Story by Riley Palshaw
Each year, Mizzou Honors College students pack their suitcases and scatter across the world, chasing new experiences in places far from campus through study abroad. They go for different reasons – curiosity, adventure, academic opportunity – but they often return describing the same feeling. Studying abroad, they say, opened their eyes to new ways of living and learning, and became one of the most rewarding decisions they made at Mizzou.
The Honors College supports these experiences in more than one way. Some students travel through the college’s own faculty-led programs, which are designed with immersive coursework and hands-on learning that place students directly inside the issues they are studying. Others choose programs outside the Honors College and still earn credit toward their Honors Certificate, with up to six study abroad credit hours counting as long as they earn a “B” or higher. Together, these options make global learning accessible to a wide range of students, no matter their major or destination.

Junior Ivy Reed, an interdisciplinary student studying women’s and gender studies, Spanish and journalism, knew she wanted a program that would challenge her academically and linguistically. This past summer, Reed participated in the School of Languages’ intensive Spanish program, a two-month experience split between a month in Lima, Peru, and a month in northern Spain. Living with host families and taking university-level Spanish classes helped her move beyond what she could learn in a traditional college classroom.
“The thing to do when you study abroad and the way to immerse yourself in a culture is to speak the language,” says Reed, who is also a Stamps Scholar at Mizzou. “I want that to be a part of my experience.”
Her travels left such a lasting impression that Reed decided to apply to the School of Journalism’s Barcelona Internship Program for the 2025 fall semester, using part of her Stamps Scholarship enrichment funding to make the experience possible. Now she has been reporting and interviewing in Spanish every day at her two internships: one at RUIDO Photo, a documentary photojournalism organization, and another at Catalan News, an English-language news publication.
“It’s really been a great feeling to feel like I can communicate with people in a second language and tell their stories through journalism,” says Reed. “It’s also just been a great way to get to know Barcelona.”

Journalism student Matthew Gerber shared similar sentiments about his semester in Brussels, Belgium, through the School of Journalism’s Internship Program, where he is working with a communications and event planning agency. For him, studying abroad not only gave him more professional direction, but a stronger sense of self.
“Studying abroad also helped me become more resilient and comfortable with plans changing and things going wrong,” says Gerber. “The lockbox on your Paris AirBnb refusing to open is pretty nerve-wracking, but it teaches you how to operate under pressure and let go of stress to enjoy the rest of the day.”

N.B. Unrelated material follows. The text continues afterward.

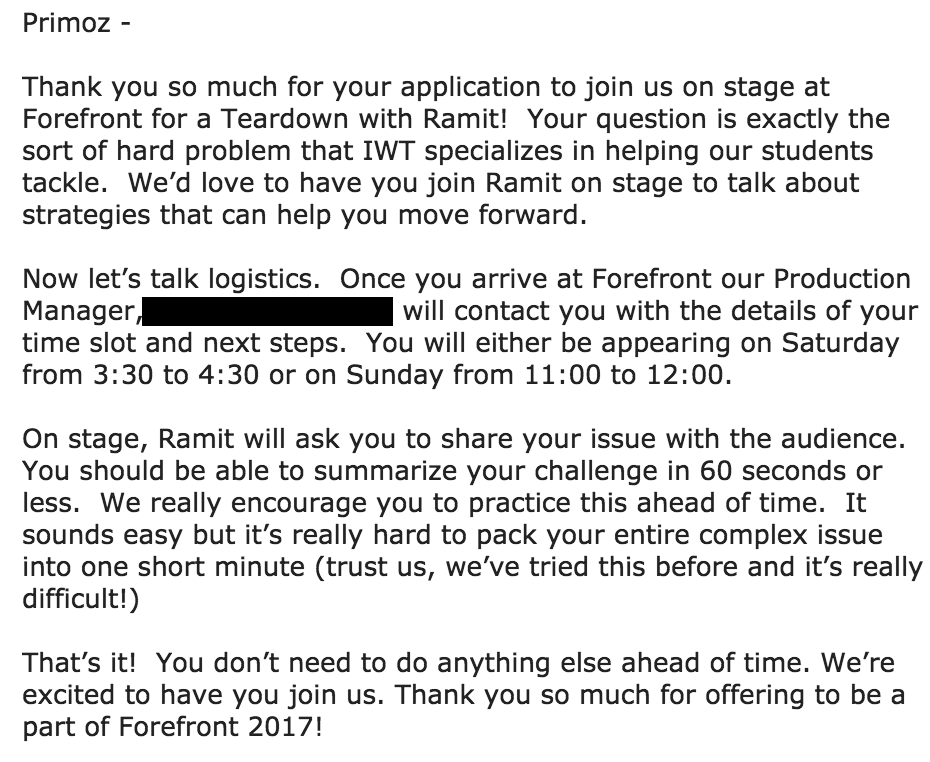Click the phrase "time slot and next steps."
Image resolution: width=930 pixels, height=762 pixels.
pos(184,343)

For many Honors College students, that sense of resilience becomes an unexpected outcome of time spent abroad. Biomedical engineering major Jenna Skidmore felt it too during her three-week summer program with DIS Study Abroad in Copenhagen, Denmark. Receiving an Honors College Study Abroad Award helped ease the financial stress of traveling, but the experience itself pushed her far outside her academic comfort zone, and even further outside her personal one.
“I definitely left the experience feeling a lot more confident in myself and my ability to do hard things,” says Skidmore, “because I just hadn’t lived entirely cut off from everyone I know by an entire ocean before.”
Regardless of where Honors College students spend their time abroad, the challenges of navigating a new city, culture and language became a lesson in independence. The leap into international study is not just about travel, but about discovery and benefits that shape students long after they return to Mizzou.
And for anyone still debating whether the leap is worth it, Skidmore leaves them with this: “I would definitely encourage any Honors College student considering it to just take the jump.”